Director: J.A. Bayona
Writers: Derek Connolly, Colin Trevorrow
Stars: Chris Pratt, Bryce Dallas Howard, Rafe Spall
It is really, really difficult for me to explain how I felt about Jurassic World: Fallen Kingdom.
It stinks. Top to bottom, it’s a bloated mess of a movie that thinks we care about characters that we couldn’t possibly give a flying fuck about. And on a script level, it seems to think it’s a smart, interesting take on the JURASSIC PARK mythos, which it patently is not. It’s an insanely stupid, totally wild b-movie, and were it 40 minutes shorter I’d be giving it 4, maybe 5 stars.
Because here’s the thing—I think Bayona gets that this is a wildly dumb movie, and directs it as such. He directs the hell out of this and provides so many great images and moments that were a blast to laugh wildly at with my buddy Andy. By the time you get to the back half of Jurassic World: Fallen Kingdom, you’re either on board or you’re not. And I think the only way you’re on board is if you’re tracking the incredibly high number of stupid character choices and ridiculous script moments and realize that this is where we are with these movies now—they’re the FRIDAY THE 13TH franchise of our era.

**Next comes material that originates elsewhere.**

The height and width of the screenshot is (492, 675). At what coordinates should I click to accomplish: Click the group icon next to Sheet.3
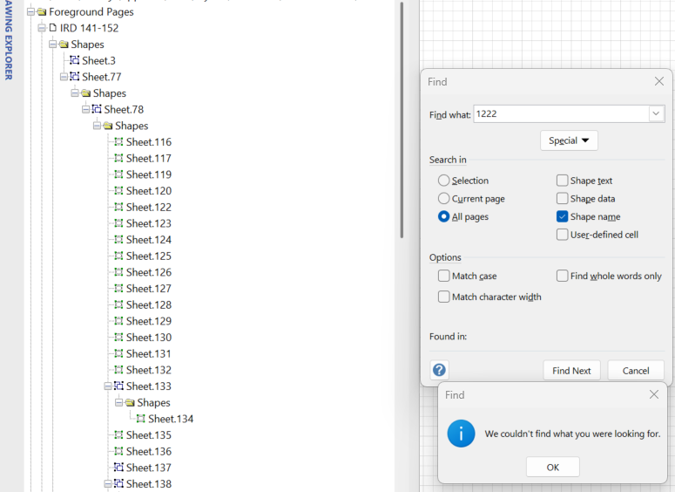pos(75,61)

We’re 5 movies deep, none of them beyond the original very good, and now they’re just veering into insane territory to try and keep it interesting enough to get butts in seats. In 20 years we’ll look back at this entry as one of the best sequels, but in the way we look back at the Jason movies and go “Yo, JASON X is batshit! Ya gotta see it!”
LESS IS MORE
But here’s the one problem with that—Fallen Kingdom is over 2 hours long. It’s bloated as hell and needs 40 minutes cut from it to be the b-movie Bayona wants it to be. I know exactly what I would cut from this to make it an 80-90 minute roller coaster of insanity that would be on par with recent trashterpieces like XXX: RETURN OF XANDER CAGE or GODS OF EGYPT. I’m confident there’s a movie people would absolutely love hidden inside this behemoth, and I wish studios weren’t so hellbent on “giving us our money’s worth” when that only means length, rather than quality.
I really enjoyed Fallen Kingdom for what it was, but I wish it knew what it was. If it did, I’d be talking about this movie and telling people to get the fuck up and go see it right now. It’s full of moments that will make a certain audience squeal with delight, but it’s also full of moments that make it clear this movie thinks it’s clever. It’s just not fully committed to being the wild b-movie extravaganza that it truly is, and if they’re going to go this direction they need to accept that that is in fact what they’re doing and embrace it. Parading around like it’s of equal quality to the original makes it all frustrating and fall a bit flat, and feel confused tonally.
Once Fallen Kingdom is out on home video I might become one of those nerds that starts experimenting with re-editing movies and see if I can create the 80 minute movie of my dreams that I think is hidden inside here.